### RECORDS PROVIDED
########################################

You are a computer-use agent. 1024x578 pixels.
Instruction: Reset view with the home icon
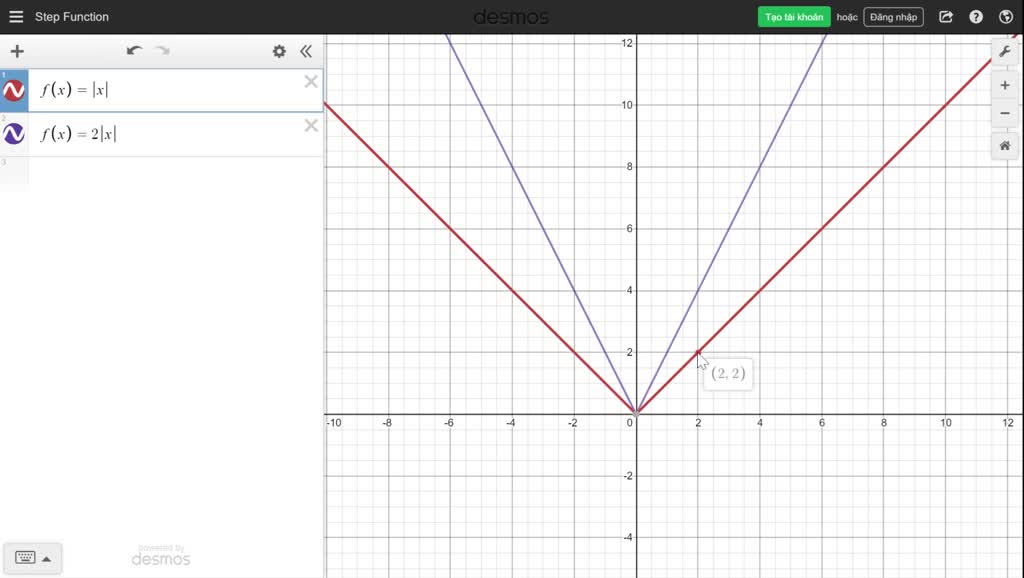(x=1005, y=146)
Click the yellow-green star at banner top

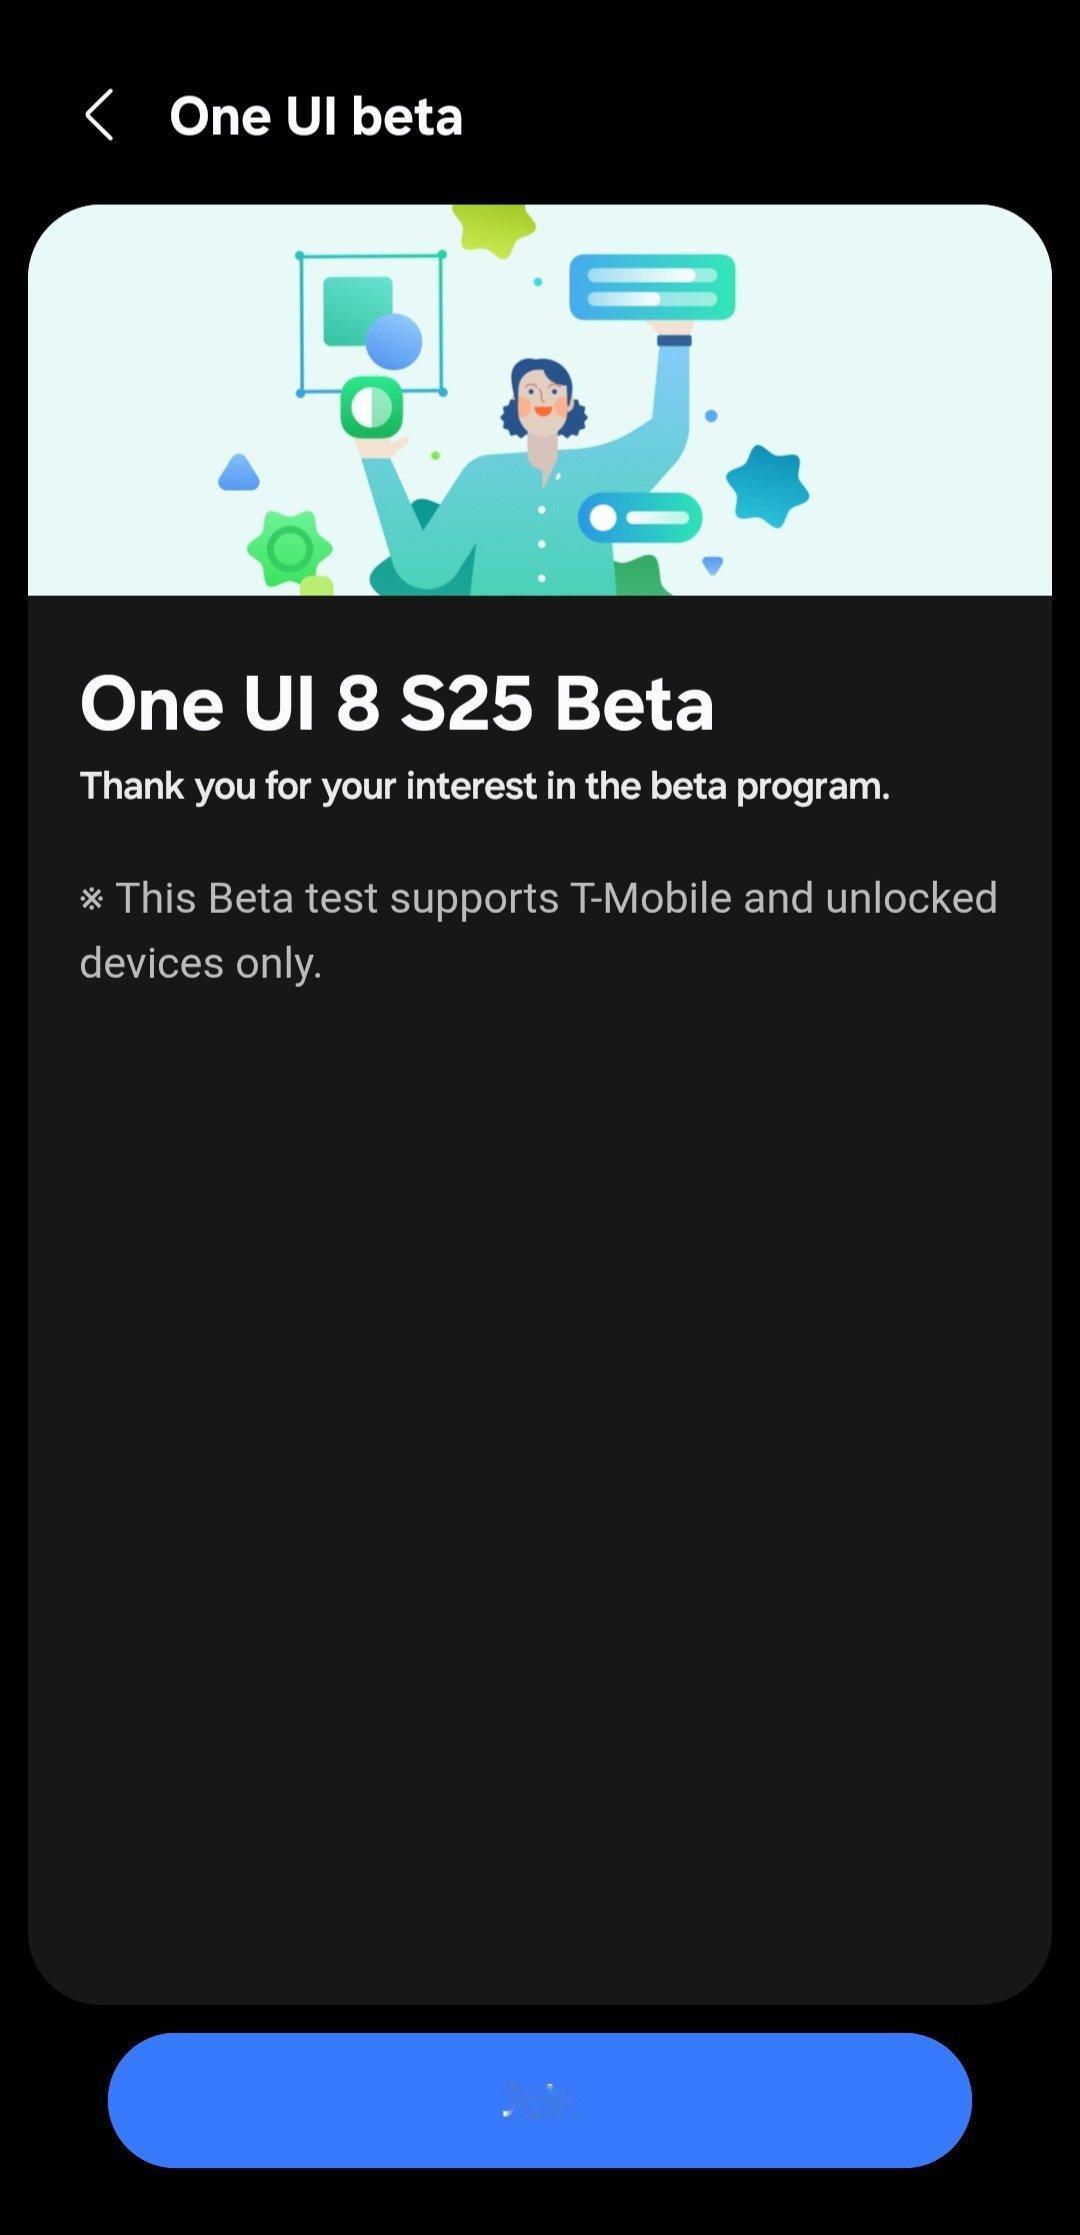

########################################

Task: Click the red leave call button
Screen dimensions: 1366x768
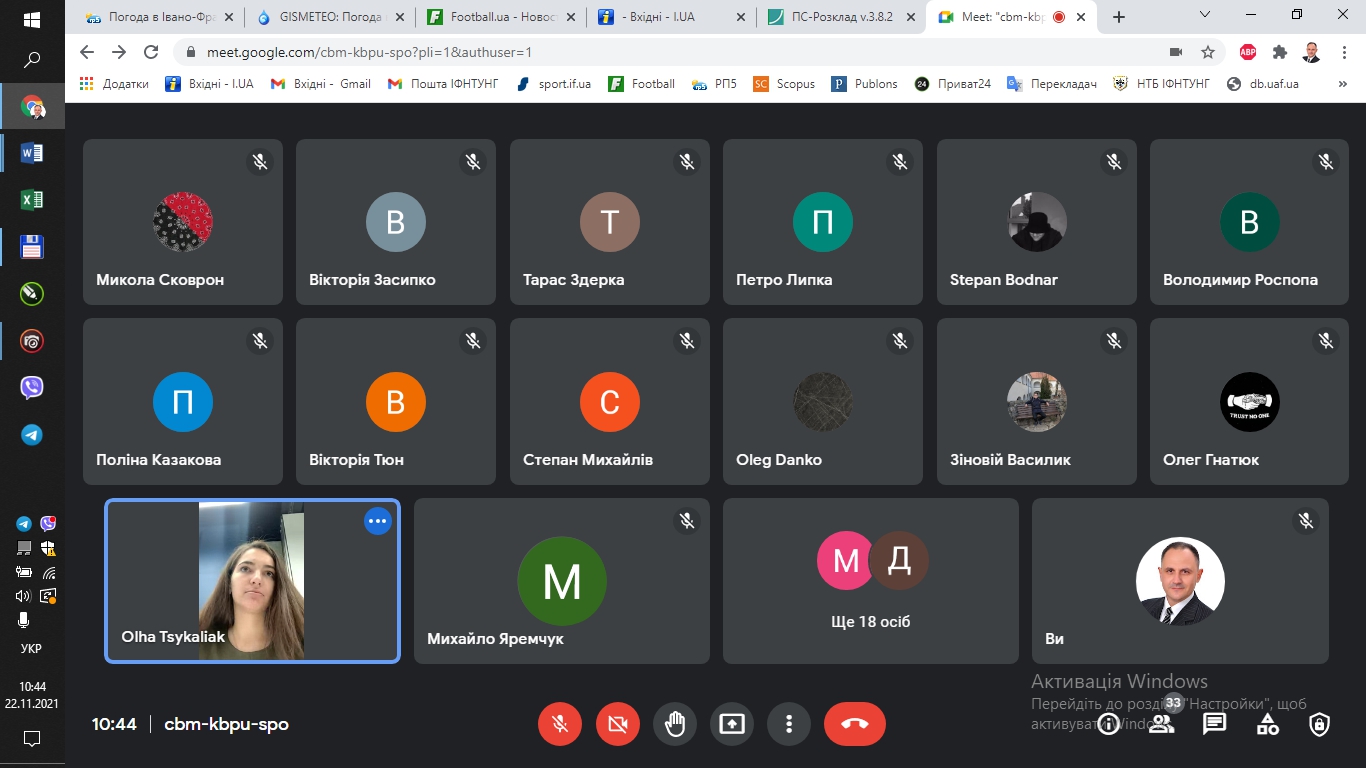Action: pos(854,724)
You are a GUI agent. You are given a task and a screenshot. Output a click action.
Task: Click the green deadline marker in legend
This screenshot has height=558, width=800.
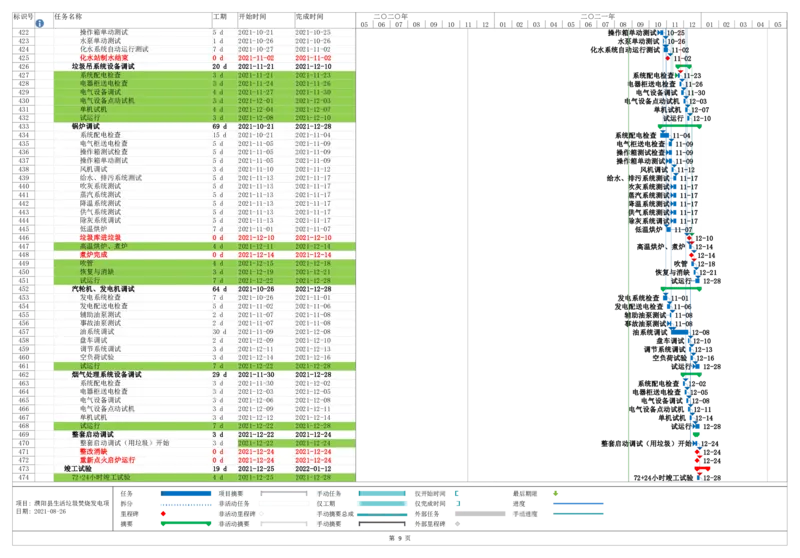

########################################

### TASK TO COMPLETE
Among the entries above, count the lines that contain the word "green" and give the number by itself.

### ANSWER SECTION
2